*PASSAGE FOR REVIEW:*
═══

Alexandru Bota

Personal information
- Full name: Alexandru Cristian Bota
- Date of birth: 31 March 2008 (age 18)
- Place of birth: Cluj-Napoca, România
- Height: 1.75 m (5 ft 9 in)
- Position: Midfielder

Team information
- Current team: Bihor Oradea (on loan from Universitatea Cluj)
- Number: 10

Youth career
- 2013–2026: Universitatea Cluj

Senior career*
- Years: Team / Apps / (Gls)
- 2023–: Universitatea Cluj / 10 / (0)
- 2026: → Botoșani (loan) / 5 / (0)
- 2026–: → Bihor Oradea (loan) / 7 / (2)

International career^{‡}
- 2023: Romania U15 / 8 / (2)
- 2023–2024: Romania U16 / 5 / (1)
- 2024–2025: Romania U17 / 7 / (1)
- 2025–2026: Romania U18 / 5 / (1)
- 2026–: Romania U19 / 5 / (3)

= Alexandru Bota =

Romanian footballer (born 2008)

Alexandru Cristian Bota (born 31 March 2008) is a Romanian professional footballer who plays as a midfielder for Liga II club Bihor Oradea, on loan from Liga I club Universitatea Cluj.

==Personal life==
Bota's cousin, Olimpiu Moruțan, is also a football player, currently at Liga I club Rapid București and the Romania national team.

═══

*SOURCE DATA:*
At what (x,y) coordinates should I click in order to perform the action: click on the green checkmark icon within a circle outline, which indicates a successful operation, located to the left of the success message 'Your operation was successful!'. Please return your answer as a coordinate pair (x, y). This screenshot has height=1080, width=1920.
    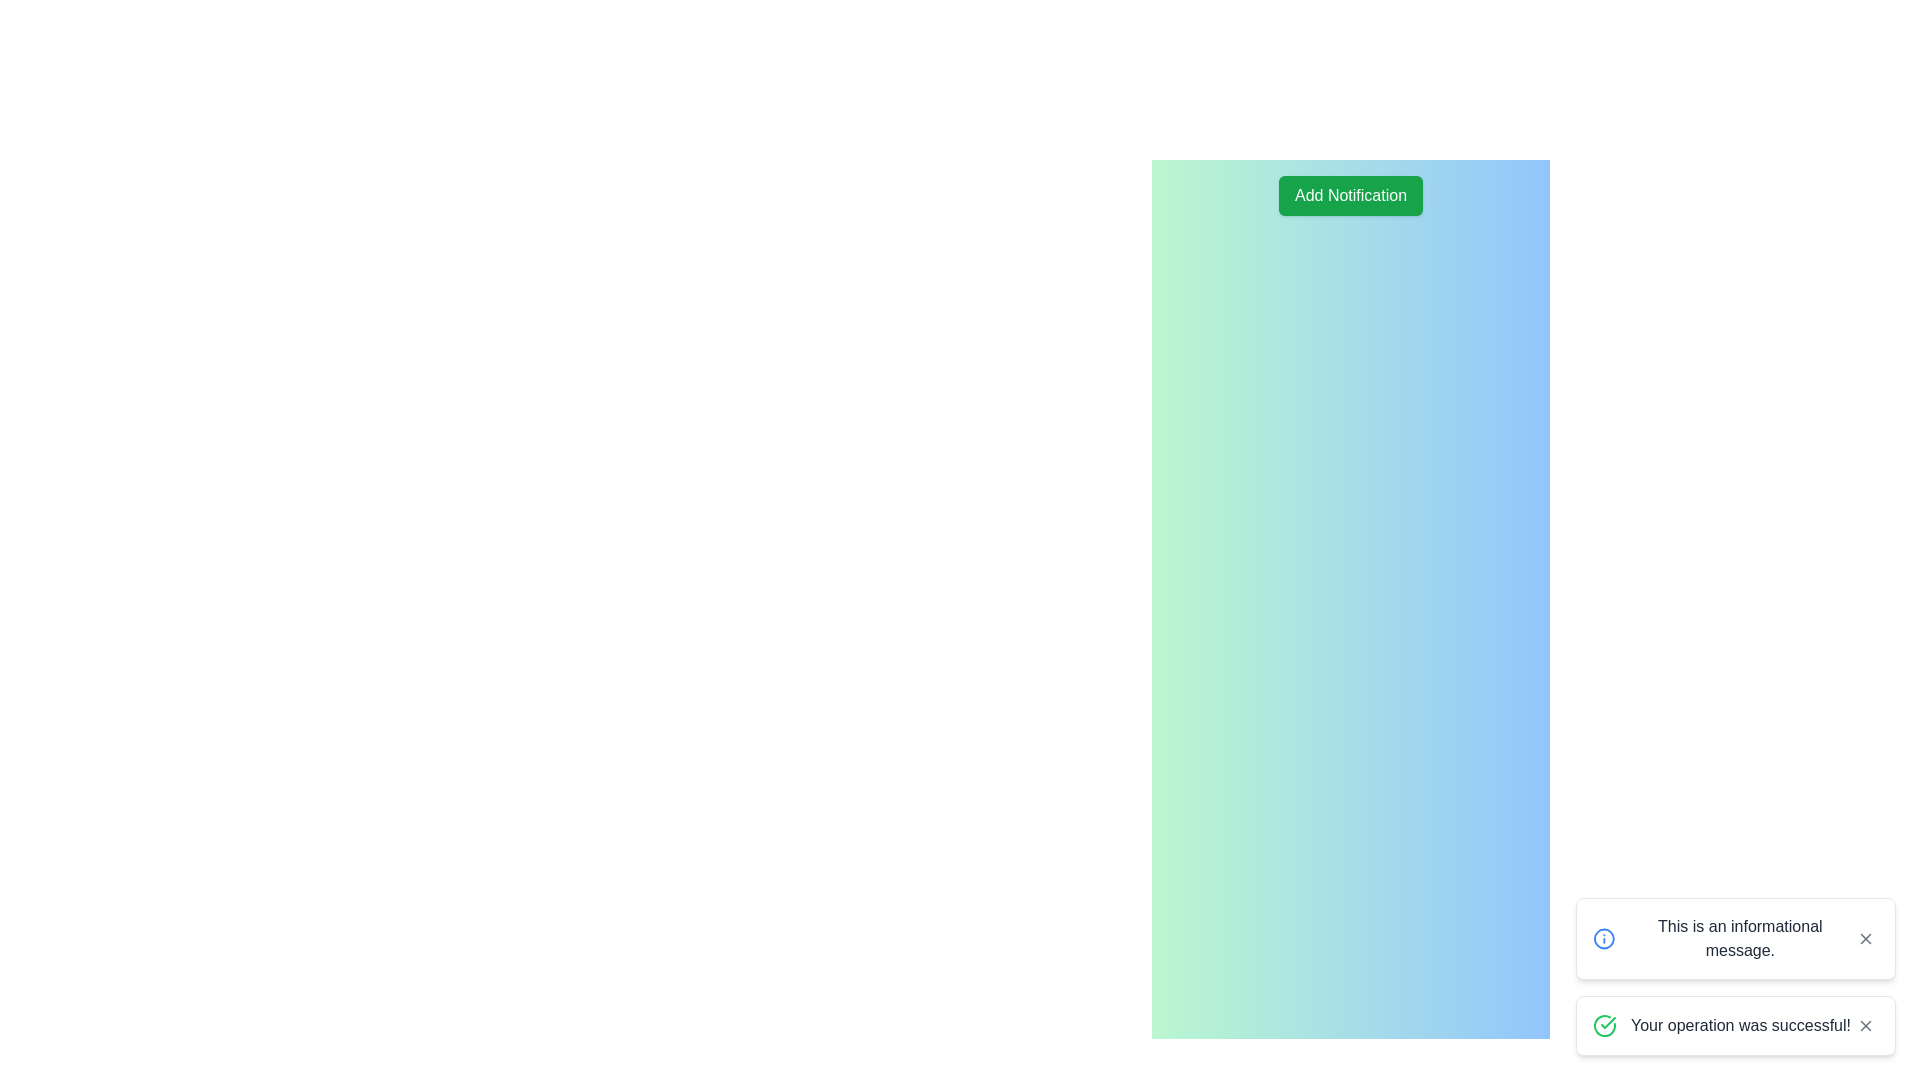
    Looking at the image, I should click on (1604, 1026).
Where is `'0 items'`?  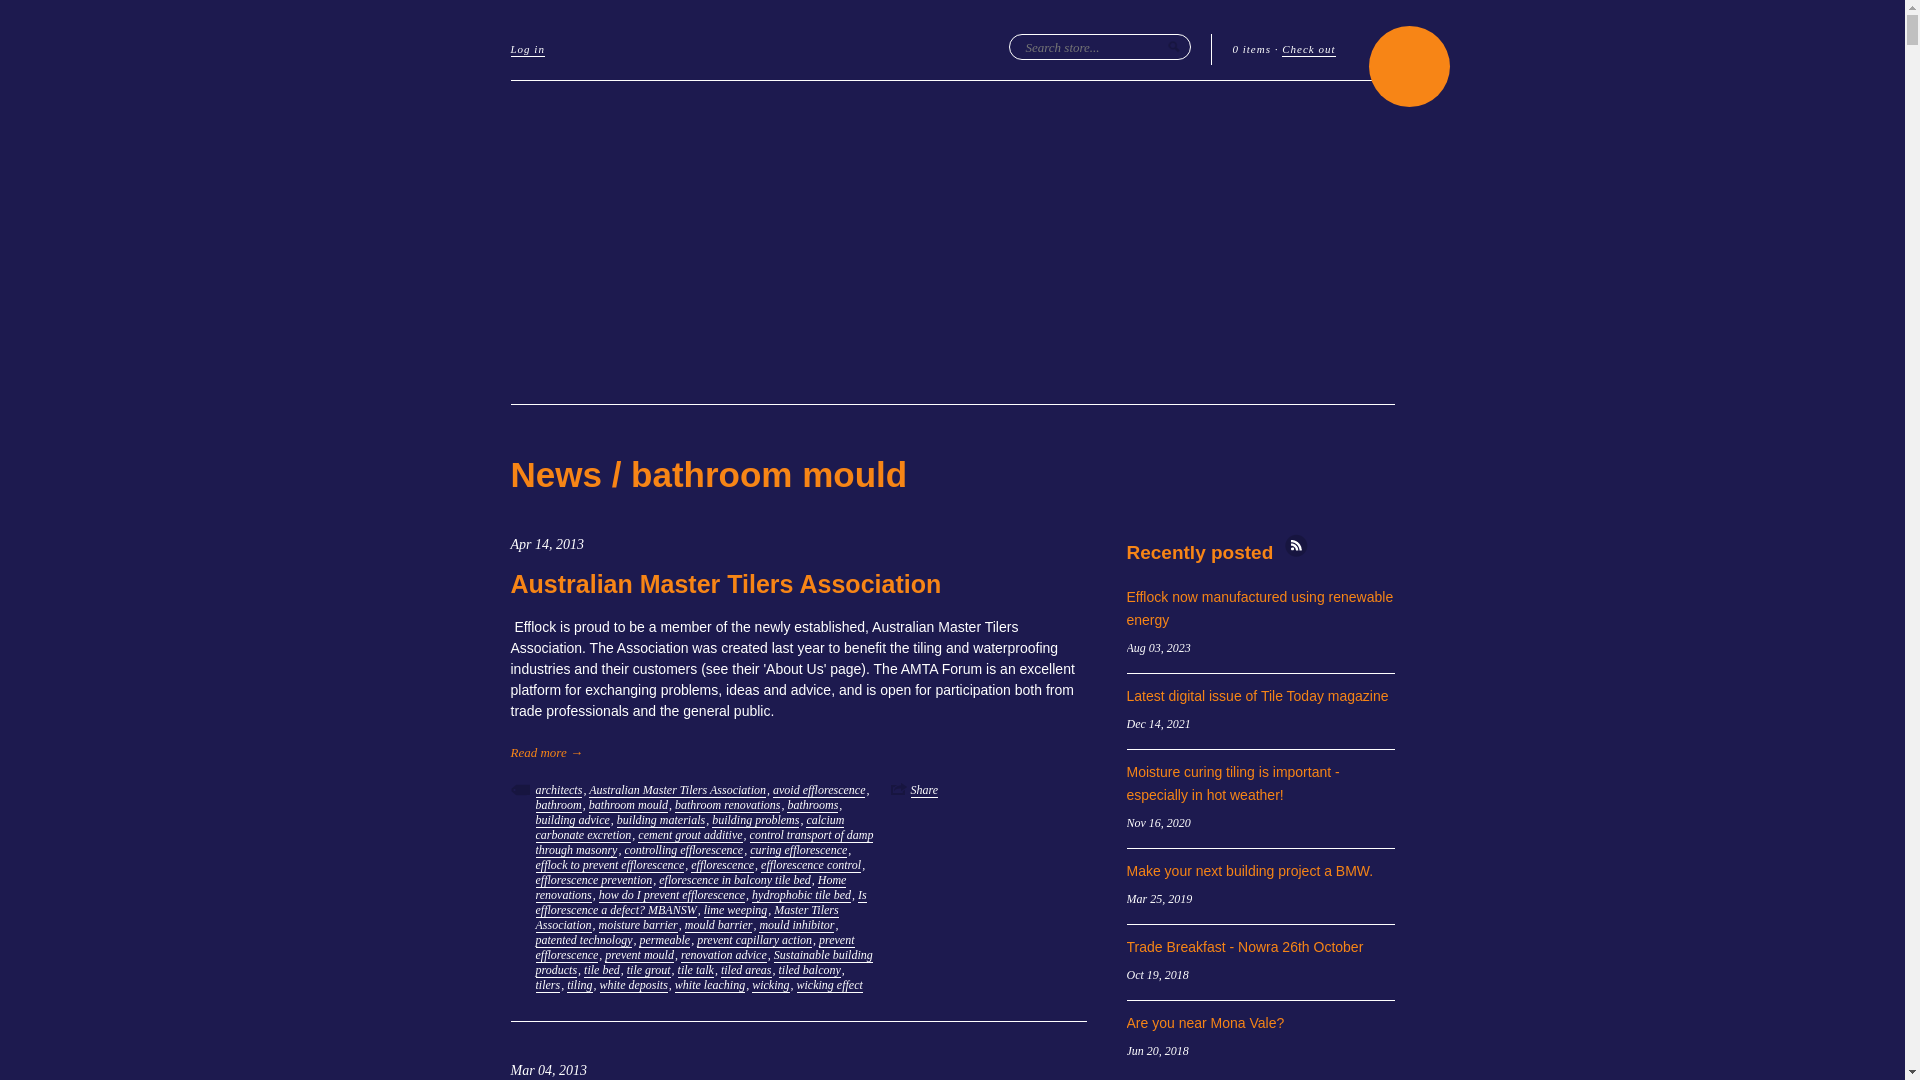
'0 items' is located at coordinates (1250, 48).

═══

*PROBLEM TO SOLVE:* Return the portion of the Alexandru Bota profile from "- 2026–: → Bihor" up to and including "U19 / 5 / (3)", copied word for word.

*FINAL ANSWER:*
- 2026–: → Bihor Oradea (loan) / 7 / (2)

International career^{‡}
- 2023: Romania U15 / 8 / (2)
- 2023–2024: Romania U16 / 5 / (1)
- 2024–2025: Romania U17 / 7 / (1)
- 2025–2026: Romania U18 / 5 / (1)
- 2026–: Romania U19 / 5 / (3)